As I mentioned previously, I’m back to work, and my first order of business is playing around with Slick and the Artemis framework. To that end, after a mere day or so of coding, I’m pleased to present Artemoids, a simple Asteroids clone using the Artemis framework. I’ll talk more about the framework soon, but suffice it to say that it is incredible, and exactly what I’ve been looking for on and off over the past couple of years.

So. Artemoids is a simple, top-down 2D game in which you fly a ship around in space (zero gravity) and shoot asteroids. If an asteroid hits your ship you die, and when you shoot an asteroid it splits into two smaller asteroids. That’s pretty much it. There’s really no win/lose conditions, because I don’t intend to make a full game out of it; it’s primarily a test and demo of the Artemis framework, and something easy to cut my teeth on to kick off the holidays.

That said, I am planning a much more sophisticated game with quite a few similarities to Asteroids, so the Artemoids code should serve as a good foundation when I kick that off (and hopefully that will be soon, with an accompanying announcement).

You can try it out for yourself right now in a browser applet, or download a JNLP Java Web Start file to run it a little more locally. I’m quite excited about finally getting both of these deployment methods to work happily, as it means I’ll be significantly more able to show off any future Java projects I create.

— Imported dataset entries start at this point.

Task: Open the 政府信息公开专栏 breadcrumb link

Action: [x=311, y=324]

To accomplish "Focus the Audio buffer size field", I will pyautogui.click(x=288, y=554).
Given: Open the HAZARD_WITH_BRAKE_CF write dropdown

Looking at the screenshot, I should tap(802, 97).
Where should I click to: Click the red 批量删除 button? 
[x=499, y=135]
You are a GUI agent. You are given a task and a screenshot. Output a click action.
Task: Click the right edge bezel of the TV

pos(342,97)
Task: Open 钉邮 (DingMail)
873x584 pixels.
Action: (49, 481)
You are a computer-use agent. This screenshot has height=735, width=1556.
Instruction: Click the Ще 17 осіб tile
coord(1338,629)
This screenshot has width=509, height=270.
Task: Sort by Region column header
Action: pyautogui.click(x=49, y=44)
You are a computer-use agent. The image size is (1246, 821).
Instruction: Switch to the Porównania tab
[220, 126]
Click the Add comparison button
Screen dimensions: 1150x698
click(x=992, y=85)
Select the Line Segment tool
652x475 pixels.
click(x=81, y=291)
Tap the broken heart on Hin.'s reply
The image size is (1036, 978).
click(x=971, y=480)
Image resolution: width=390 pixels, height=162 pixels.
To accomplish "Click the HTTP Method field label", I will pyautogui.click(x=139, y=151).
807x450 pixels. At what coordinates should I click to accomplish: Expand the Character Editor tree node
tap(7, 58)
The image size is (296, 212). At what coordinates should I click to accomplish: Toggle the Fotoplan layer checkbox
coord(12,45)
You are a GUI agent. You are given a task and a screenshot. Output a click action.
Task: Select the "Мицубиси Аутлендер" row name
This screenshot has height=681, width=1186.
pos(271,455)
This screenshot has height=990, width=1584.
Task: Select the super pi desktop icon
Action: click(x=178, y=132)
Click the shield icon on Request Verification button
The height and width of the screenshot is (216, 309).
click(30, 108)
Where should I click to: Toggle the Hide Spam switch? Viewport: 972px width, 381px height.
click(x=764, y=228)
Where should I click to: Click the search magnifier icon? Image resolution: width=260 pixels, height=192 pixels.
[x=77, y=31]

Also, notably, this is the first project I’ve ever open-sourced, not because I’ve been a selfish git all this time (well, not only because of that) but because my projects have typically been pretty small-scale and hacked together for personal use. Hopefully however Artemoids (and of the some games that follow) will help to serve as an example for how to use the fledgling Artemis framework, and I’ll be referring to some of my code in future posts/articles. You can check out my Artemoids Bitbucket repository to read the source, submit any issues (bugs/feature requests) you find, or even fork the code for your own project. I’m a big fan of FLOSS, and I’m more than happy to lend a hand to anyone with any interest in what I’m doing.